Collection entries
########################################

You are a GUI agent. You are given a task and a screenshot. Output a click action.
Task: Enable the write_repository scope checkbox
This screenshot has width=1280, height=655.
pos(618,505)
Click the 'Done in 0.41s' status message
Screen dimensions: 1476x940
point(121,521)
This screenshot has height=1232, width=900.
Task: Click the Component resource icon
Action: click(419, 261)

########################################

Every line from the one containing "Task: Enable the" through the last line of the entries must be written out verbatim, and no other line.

◆ Exercise response
Task: Enable the write_repository scope checkbox
This screenshot has width=1280, height=655.
pos(618,505)
Click the 'Done in 0.41s' status message
Screen dimensions: 1476x940
point(121,521)
This screenshot has height=1232, width=900.
Task: Click the Component resource icon
Action: click(419, 261)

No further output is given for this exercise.